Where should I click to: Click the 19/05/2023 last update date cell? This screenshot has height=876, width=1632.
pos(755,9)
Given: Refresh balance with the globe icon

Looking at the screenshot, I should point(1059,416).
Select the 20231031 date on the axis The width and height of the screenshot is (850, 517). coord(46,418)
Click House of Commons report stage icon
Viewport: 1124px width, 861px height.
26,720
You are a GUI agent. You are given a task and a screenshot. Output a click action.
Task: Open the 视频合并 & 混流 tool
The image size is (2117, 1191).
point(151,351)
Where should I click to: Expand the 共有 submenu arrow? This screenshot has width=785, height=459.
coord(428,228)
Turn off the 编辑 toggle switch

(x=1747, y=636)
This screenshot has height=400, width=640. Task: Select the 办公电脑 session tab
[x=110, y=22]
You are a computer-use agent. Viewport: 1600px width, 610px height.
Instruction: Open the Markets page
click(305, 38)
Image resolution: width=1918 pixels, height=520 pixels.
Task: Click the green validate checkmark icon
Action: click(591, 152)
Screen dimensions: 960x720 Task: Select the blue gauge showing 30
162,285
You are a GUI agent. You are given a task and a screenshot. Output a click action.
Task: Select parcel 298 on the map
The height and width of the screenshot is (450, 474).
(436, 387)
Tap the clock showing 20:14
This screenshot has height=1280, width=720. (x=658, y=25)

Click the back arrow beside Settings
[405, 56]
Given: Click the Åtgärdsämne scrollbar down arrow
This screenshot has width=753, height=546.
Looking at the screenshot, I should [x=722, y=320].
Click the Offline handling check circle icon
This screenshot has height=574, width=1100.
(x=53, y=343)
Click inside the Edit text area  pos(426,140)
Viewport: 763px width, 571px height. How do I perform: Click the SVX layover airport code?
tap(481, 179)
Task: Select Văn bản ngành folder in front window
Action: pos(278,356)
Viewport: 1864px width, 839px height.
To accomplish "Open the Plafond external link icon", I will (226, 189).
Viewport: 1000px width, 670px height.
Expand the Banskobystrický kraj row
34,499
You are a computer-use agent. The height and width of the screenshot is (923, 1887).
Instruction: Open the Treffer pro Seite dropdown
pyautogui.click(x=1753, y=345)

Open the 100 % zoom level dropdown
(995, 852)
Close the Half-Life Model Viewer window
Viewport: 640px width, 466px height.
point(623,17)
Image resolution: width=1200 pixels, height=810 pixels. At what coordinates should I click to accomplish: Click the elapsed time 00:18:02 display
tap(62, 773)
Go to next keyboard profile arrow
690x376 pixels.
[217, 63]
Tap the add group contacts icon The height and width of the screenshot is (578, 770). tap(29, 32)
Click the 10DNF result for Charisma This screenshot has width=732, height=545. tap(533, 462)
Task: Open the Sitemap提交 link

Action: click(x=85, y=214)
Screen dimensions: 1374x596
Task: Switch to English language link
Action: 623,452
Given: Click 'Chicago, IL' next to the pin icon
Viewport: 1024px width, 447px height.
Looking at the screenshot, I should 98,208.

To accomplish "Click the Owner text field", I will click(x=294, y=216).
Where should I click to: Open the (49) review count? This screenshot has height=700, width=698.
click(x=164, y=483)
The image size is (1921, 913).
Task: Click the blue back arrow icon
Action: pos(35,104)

▬▬▬▬▬▬

Reproduce the complete data exactly as presented above.

Task solution:
Where should I click to: Click the 19/05/2023 last update date cell? This screenshot has height=876, width=1632.
pos(755,9)
Given: Refresh balance with the globe icon

Looking at the screenshot, I should point(1059,416).
Select the 20231031 date on the axis The width and height of the screenshot is (850, 517). coord(46,418)
Click House of Commons report stage icon
Viewport: 1124px width, 861px height.
26,720
You are a GUI agent. You are given a task and a screenshot. Output a click action.
Task: Open the 视频合并 & 混流 tool
The image size is (2117, 1191).
point(151,351)
Where should I click to: Expand the 共有 submenu arrow? This screenshot has width=785, height=459.
coord(428,228)
Turn off the 编辑 toggle switch

(x=1747, y=636)
This screenshot has height=400, width=640. Task: Select the 办公电脑 session tab
[x=110, y=22]
You are a computer-use agent. Viewport: 1600px width, 610px height.
Instruction: Open the Markets page
click(305, 38)
Image resolution: width=1918 pixels, height=520 pixels.
Task: Click the green validate checkmark icon
Action: click(591, 152)
Screen dimensions: 960x720 Task: Select the blue gauge showing 30
162,285
You are a GUI agent. You are given a task and a screenshot. Output a click action.
Task: Select parcel 298 on the map
The height and width of the screenshot is (450, 474).
(436, 387)
Tap the clock showing 20:14
This screenshot has height=1280, width=720. (x=658, y=25)

Click the back arrow beside Settings
[405, 56]
Given: Click the Åtgärdsämne scrollbar down arrow
This screenshot has width=753, height=546.
Looking at the screenshot, I should [x=722, y=320].
Click the Offline handling check circle icon
This screenshot has height=574, width=1100.
(x=53, y=343)
Click inside the Edit text area  pos(426,140)
Viewport: 763px width, 571px height. How do I perform: Click the SVX layover airport code?
tap(481, 179)
Task: Select Văn bản ngành folder in front window
Action: pos(278,356)
Viewport: 1864px width, 839px height.
To accomplish "Open the Plafond external link icon", I will (226, 189).
Viewport: 1000px width, 670px height.
Expand the Banskobystrický kraj row
34,499
You are a computer-use agent. The height and width of the screenshot is (923, 1887).
Instruction: Open the Treffer pro Seite dropdown
pyautogui.click(x=1753, y=345)

Open the 100 % zoom level dropdown
(995, 852)
Close the Half-Life Model Viewer window
Viewport: 640px width, 466px height.
point(623,17)
Image resolution: width=1200 pixels, height=810 pixels. At what coordinates should I click to accomplish: Click the elapsed time 00:18:02 display
tap(62, 773)
Go to next keyboard profile arrow
690x376 pixels.
[217, 63]
Tap the add group contacts icon The height and width of the screenshot is (578, 770). tap(29, 32)
Click the 10DNF result for Charisma This screenshot has width=732, height=545. tap(533, 462)
Task: Open the Sitemap提交 link

Action: click(x=85, y=214)
Screen dimensions: 1374x596
Task: Switch to English language link
Action: 623,452
Given: Click 'Chicago, IL' next to the pin icon
Viewport: 1024px width, 447px height.
Looking at the screenshot, I should 98,208.

To accomplish "Click the Owner text field", I will click(x=294, y=216).
Where should I click to: Open the (49) review count? This screenshot has height=700, width=698.
click(x=164, y=483)
The image size is (1921, 913).
Task: Click the blue back arrow icon
Action: pos(35,104)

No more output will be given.